Richard Bitzinger, of the S. Rajaratnam School of International Studies, remembers that when he arrived in Singapore in 2006 the region assumed that the SCS had been finessed, even solved:
‘Somehow it wasn’t important any more as a security problem, because everybody agreed to disagree. The idea being, therefore, that everybody was going to play nice and not try to make things worse. That was the case for a long time. Over the last five years we have seen all that thrown out.’
Bitzinger quotes a view within the US Navy that China wants to make the SCS a ‘strategic choke point.’ And what a choke point; Bitzinger cites the estimate that SCS shipping traffic equals three Suez Canals and 5 Panama Canals.
Is the push and shove all about the SCS, or has it become a proxy play for a bigger regional struggle? Both answers apply—this is about who rules in the SCS and who writes the rules.
Bitzinger says Beijing created a sovereignty touchstone:
‘The SCS is important because China has made it important. If there was no oil or gas worth fighting for, if all the fish died and people found alternative shipping routes, China would still want it. It’s become a political manhood issue. They have made it such an issue that to back away from it would be almost impossible for them.’
While Beijing has turned the SCS into a first order issue, Washington still has trouble ordering its responses. Zack Cooper, from Washington’s Center for Strategic and International Studies, told the conference that US strategy toward China hasn’t failed—because the US doesn’t have a strategy.
Cooper describes four schools of US China policy:
- Primacy: using the US military to contain China. Primacy advocates use a pessimistic, zero-sum lens, believing ‘a rising China presents an unavoidable threat to US interests and is likely to trigger a major conflict.’ Primacy is often likened to informal empire or hegemony.
- Balance: using alliances to build coalitions against China. Balancers, Cooper says, believe the US must share power with like-minded states in Asia. ‘The difference between balancers and primacists is in their assessment of the US ability to meet the China challenge alone. Balancers tend to agree with the National Intelligence Council, which in 2012 announced the end of the US “unipolar moment”.
- Concert: using diplomacy to accommodate China.
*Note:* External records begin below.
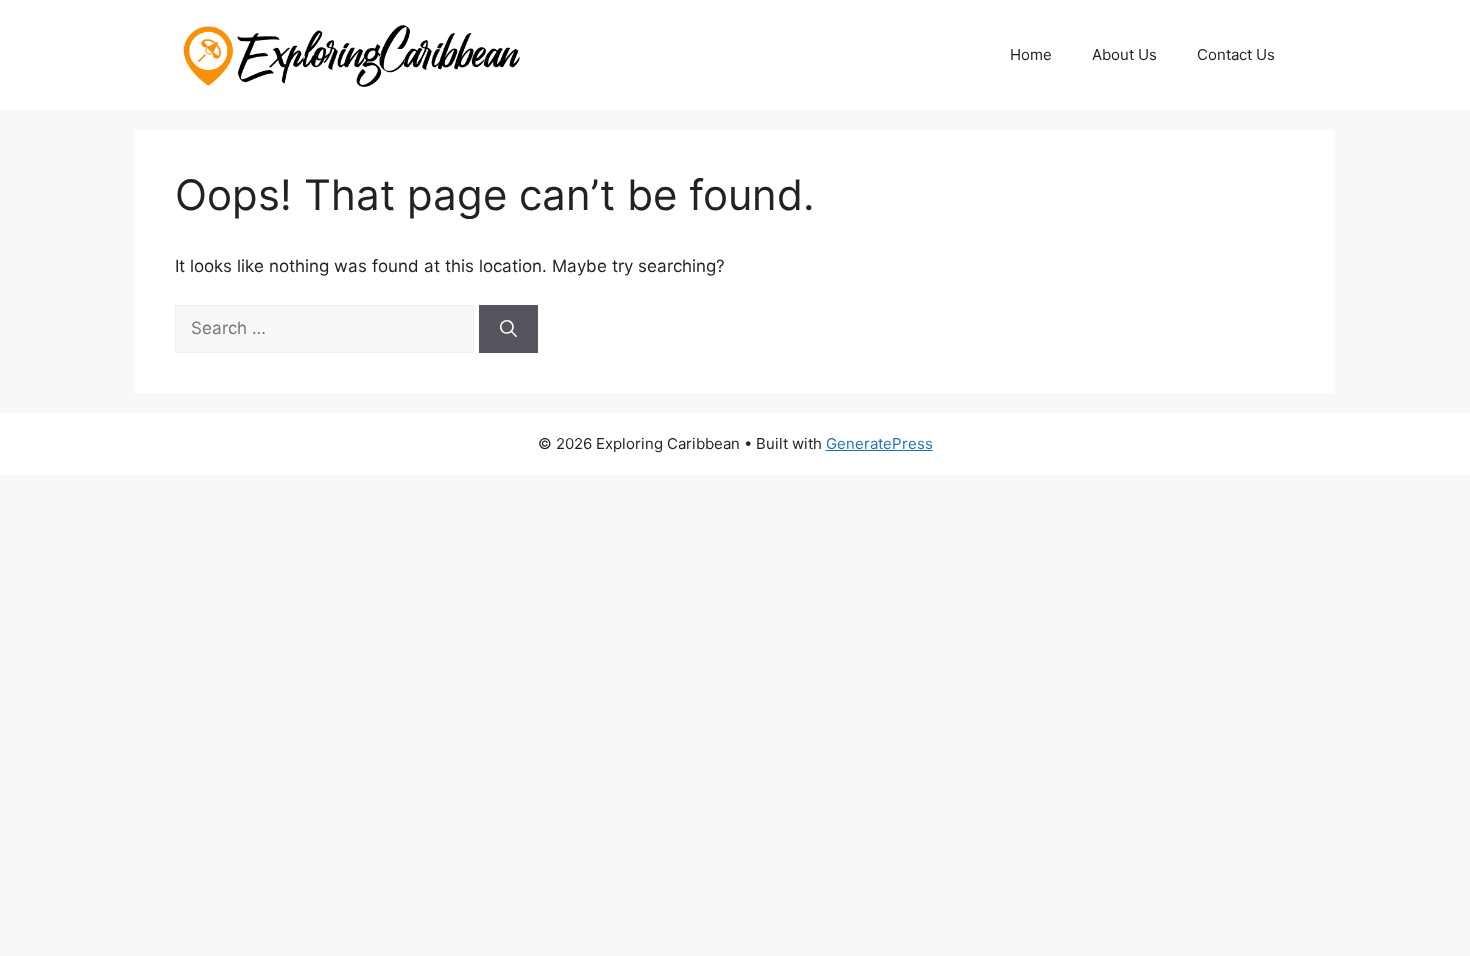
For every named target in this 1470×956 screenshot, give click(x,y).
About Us (1124, 54)
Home (1031, 54)
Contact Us (1236, 54)
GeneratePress (879, 443)
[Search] (508, 329)
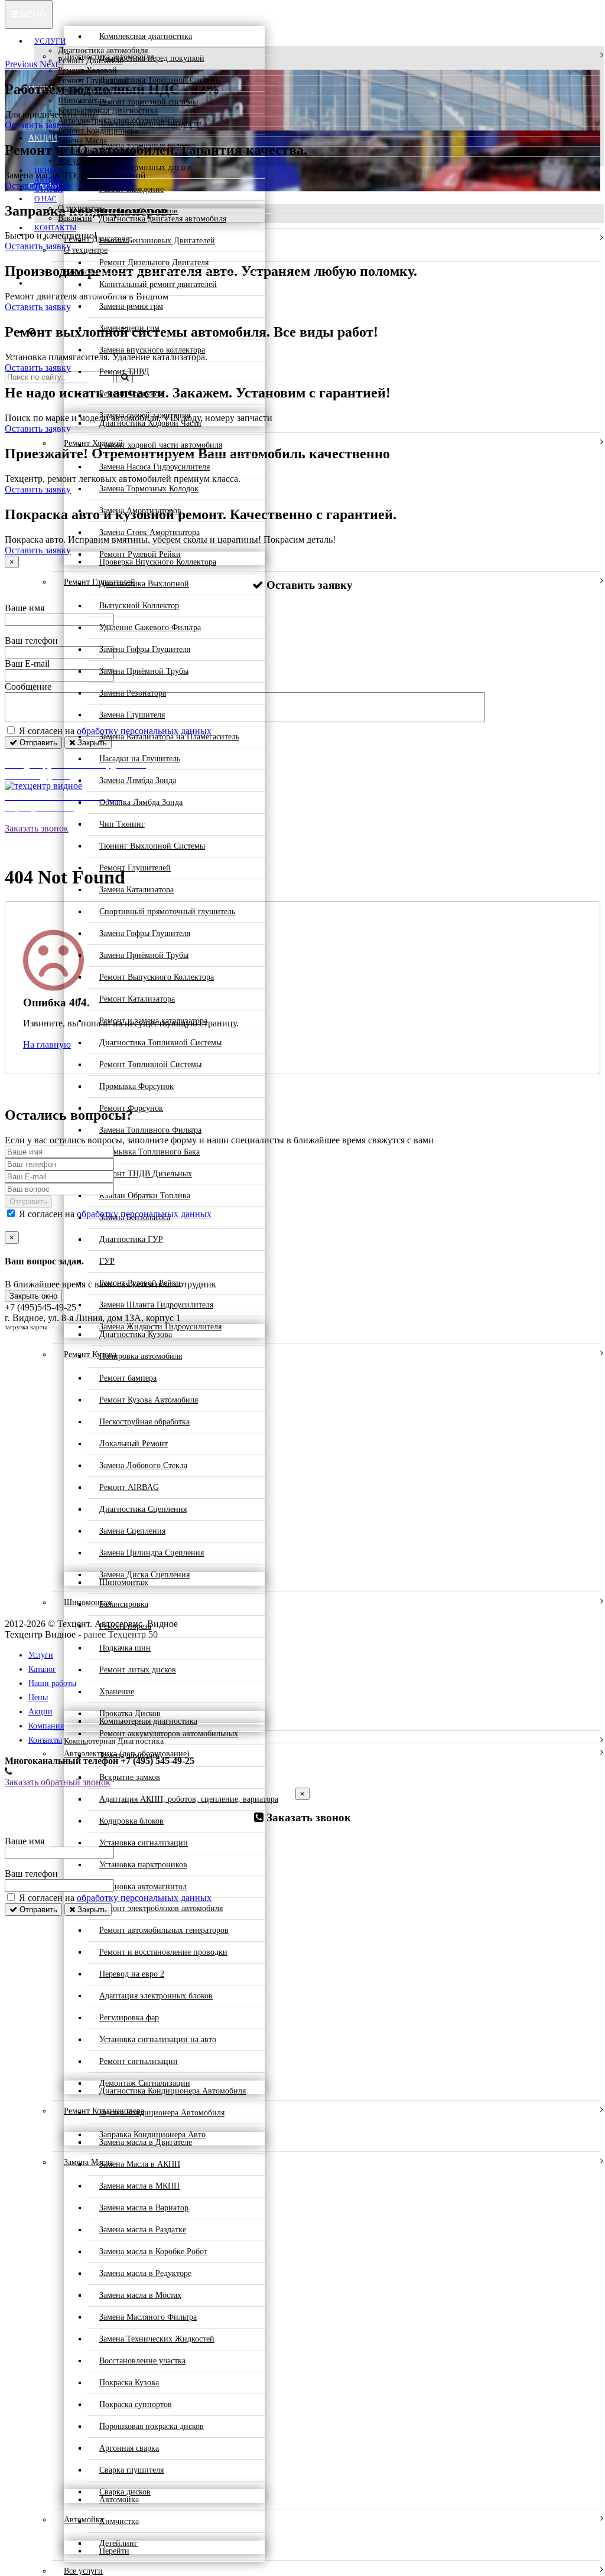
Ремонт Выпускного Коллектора (156, 977)
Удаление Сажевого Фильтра (150, 627)
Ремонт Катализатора (137, 998)
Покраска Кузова (129, 2382)
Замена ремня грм (131, 306)
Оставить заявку (38, 246)
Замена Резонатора (132, 693)
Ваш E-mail (27, 663)
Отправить (37, 742)
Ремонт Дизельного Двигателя (154, 262)
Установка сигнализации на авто (157, 2039)
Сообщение (28, 687)
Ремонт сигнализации (138, 2061)
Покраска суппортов (135, 2404)
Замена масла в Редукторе (145, 2273)
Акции (47, 179)
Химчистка (119, 2521)
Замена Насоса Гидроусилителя (154, 466)
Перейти (114, 2550)
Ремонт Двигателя (90, 60)
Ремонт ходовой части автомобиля (160, 445)
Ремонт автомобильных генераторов (164, 1930)
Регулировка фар (129, 2017)
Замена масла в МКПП (139, 2186)
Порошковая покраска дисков (151, 2426)
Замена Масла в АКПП (139, 2164)
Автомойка (77, 150)
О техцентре (80, 208)
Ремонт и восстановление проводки (163, 1952)
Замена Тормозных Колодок (149, 488)
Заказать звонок (37, 828)
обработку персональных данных (144, 1214)
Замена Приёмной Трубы (143, 671)
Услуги (50, 41)
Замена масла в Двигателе (145, 2142)
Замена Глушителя (132, 714)
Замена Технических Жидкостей (156, 2338)
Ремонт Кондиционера (98, 130)
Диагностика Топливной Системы (160, 1042)
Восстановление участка (142, 2360)
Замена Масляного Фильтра (148, 2317)
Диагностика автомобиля (103, 50)
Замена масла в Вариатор (143, 2207)
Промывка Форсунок (136, 1086)
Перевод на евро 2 (131, 1974)
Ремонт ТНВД (124, 371)
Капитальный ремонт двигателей (158, 284)
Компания (46, 1725)
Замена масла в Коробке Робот (153, 2251)
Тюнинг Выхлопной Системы (152, 846)
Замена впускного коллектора (152, 349)
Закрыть (91, 1909)
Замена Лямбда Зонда (137, 780)
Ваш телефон (31, 640)
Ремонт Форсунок (131, 393)
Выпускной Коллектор (139, 605)
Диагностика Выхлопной (144, 583)
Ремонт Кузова (84, 90)
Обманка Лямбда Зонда (141, 802)
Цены (45, 170)
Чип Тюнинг (122, 824)
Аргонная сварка (129, 2448)
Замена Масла (82, 140)
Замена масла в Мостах (140, 2295)
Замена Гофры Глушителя (144, 649)
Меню (31, 14)
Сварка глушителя (131, 2470)
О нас (45, 198)
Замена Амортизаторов (140, 510)
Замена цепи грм (129, 328)
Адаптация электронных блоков (156, 1995)
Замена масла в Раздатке (142, 2229)
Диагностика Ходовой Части (150, 423)
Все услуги (77, 160)
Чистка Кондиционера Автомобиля (162, 2112)
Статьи (48, 189)
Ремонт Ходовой (87, 70)
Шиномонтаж (82, 100)
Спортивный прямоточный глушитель (167, 911)
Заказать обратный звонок (57, 1782)
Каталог (42, 1669)
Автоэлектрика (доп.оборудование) (121, 120)
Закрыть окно (33, 1296)
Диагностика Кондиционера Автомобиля (172, 2090)
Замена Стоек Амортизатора (149, 532)
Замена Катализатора (136, 889)
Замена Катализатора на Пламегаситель (169, 736)
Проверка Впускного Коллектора (157, 561)
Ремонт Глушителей (93, 80)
The concert school seeks a ‘Chimerican’ G2 because it’s ‘optimistic about Chinese intentions but pessimistic about power trends.’ The US and China would agree to share power through limited accommodation and strategic reassurance. The G2 is the concert (or condominium) that dare not speak its name, chiming with President Xi’s call for a ‘new model of great power relations’.
- Integration: using institutions to assimilate China. The model of optimists about ‘both Chinese intentions and the trajectory of Chinese power.’ The responsible stakeholder argument is that China is well served by the current international system; it’s better to integrate China into an existing system made by the US than try to negotiate a new order with Beijing.
Whether US leaders want to contain, balance, accommodate or integrate, Cooper concludes, ‘largely depends on their views of Chinese intentions and power trajectories.’ That brings us back to Southeast Asia’s strategic laboratory—the SCS as test and display of Beijing’s aims and actions.